The reason why this becomes a crisis may vary from era to era. In the present time, one major problem has arisen out of the fact that that extra 'value' that the capitalists have made off with (ie their profits) needs to be invested in order for it not to lose its monetary price. In the end, this means that capitalists find themselves taking bigger and bigger risks, lending it to ventures that go bust, or on this occasion to poor people who couldn't afford to pay it back. But why were they poor? Because other capitalists were trying to pay them as little as possible (in order to extract value from them) and/or had laid them off from work, or public services were being cut and so they had been sacked by the state. The system produced the very reasons why it failed - namely too many poor people, or at least too poor to pay back their debts, ie the money that capitalists had lent to them.

Now it might have been nice if there had been just someone in a discussion like this who might have represented this point of view. Glasman gets the nearest to it, but he's decided that he's married to capitalism, and so uses his Marxism in a strange truncated way- leans on concepts like the Labour theory of value for him then to apply it to saving capitalism from itself.

One other little 'apercu' that I don't think I had quite thought of before, though: Philip Coggan pointed out an interesting irony. Once the money system is represented by paper money, it is essentially a political system, one in which the supply of money is ultimately controlled by governments for their own reasons. It's a state system.

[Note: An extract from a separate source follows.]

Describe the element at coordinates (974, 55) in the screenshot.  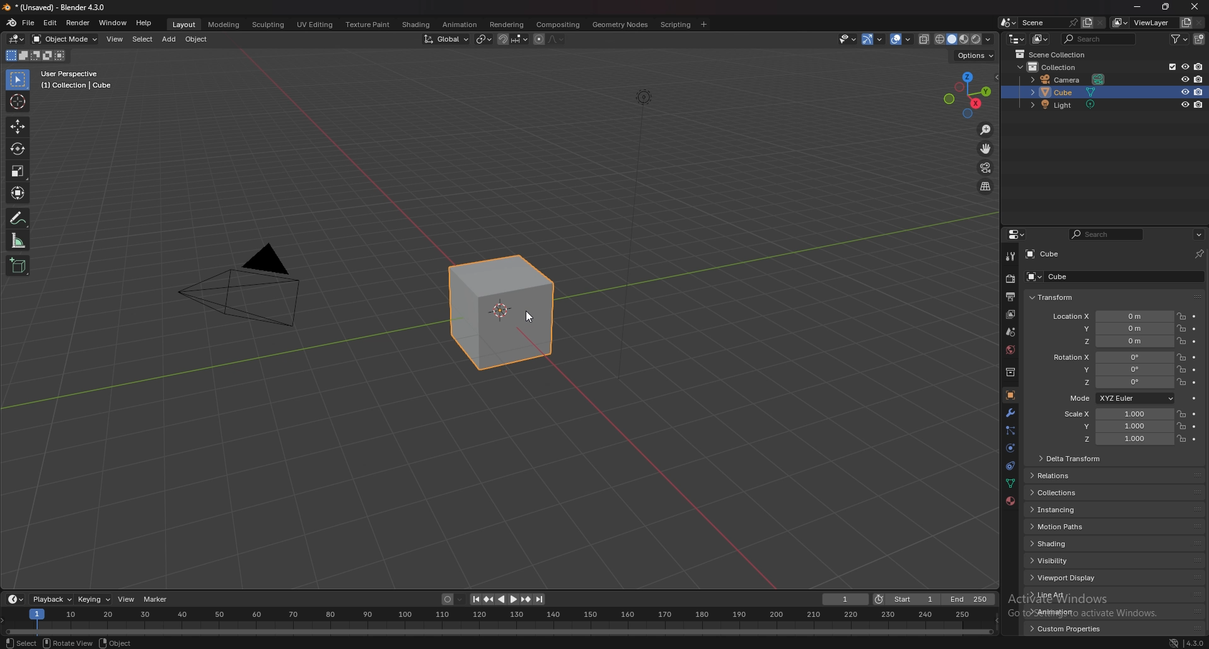
I see `options` at that location.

Isn't there a nice irony here that the great ideologies against the state, the free marketeers, the laissez-faire capitalists, Tea Party folk etc demand to be free of state control, the creeping state and the like? And yet, it's the state they need to run their money system (it's theirs because the really major credit-debt machine is for capitalists), it's the state they need to print money, raise and lower interest rates in order to safeguard their debts and savings (borrowing and lending) and,as now, to create unemployment which in turn depresses wages which - in their theory - enables them to run business more profitably, or start up new ones more easily. (They also want the state to act when workers start to protest about this: they demand that police and armed forces beat up and kill workers who come out on to the streets to say that they and their families are going hungry, their schools and hospitals are getting worse etc)

Governments do that for them. We may not knowingly elect them to do that. But that's what they do for capitalists. And then capitalists keep turning round and saying, down with the state!

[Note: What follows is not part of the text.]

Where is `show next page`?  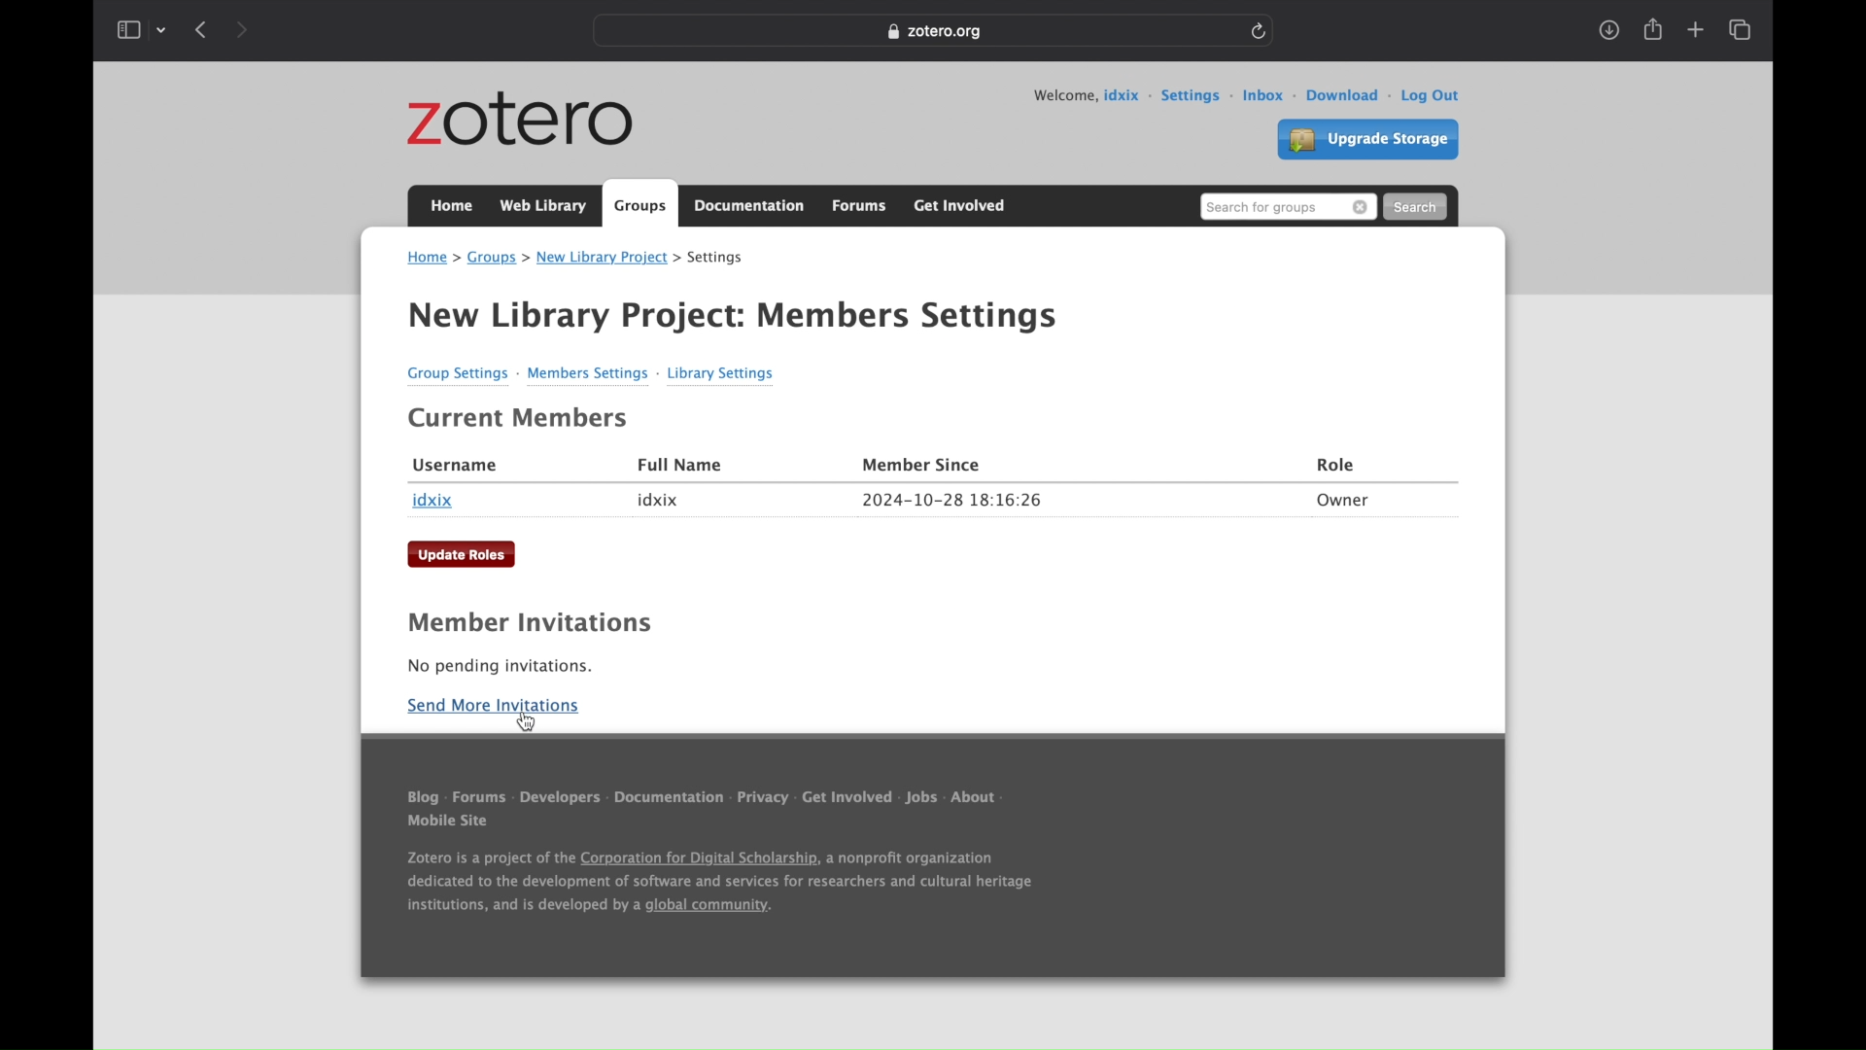 show next page is located at coordinates (241, 29).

We need the state to spend our taxes wisely and efficiently on things we need and want in fair and equitable ways - at this stage: health, education, social services and to an ever decreasing degree  - housing.

One day, we will discover that we need the state to help us produce, distribute, provide and spend so that everything works out in fair and equitable ways. The 'value' that Glasman spoke about will be fairly distributed.

But that'll only happen when we are all confident enough and bold enough to act, to take over all the making and doing for ourselves. The idea that the 'state' (ie the power of which is supposed to lie in the hands of the people we elect) actually owns and controls money is in a way a glimpse of the way it could all be like that - though it'll have to be a very different kind of 'state'; one that we really own and control ourselves and works for the benefit of all of us).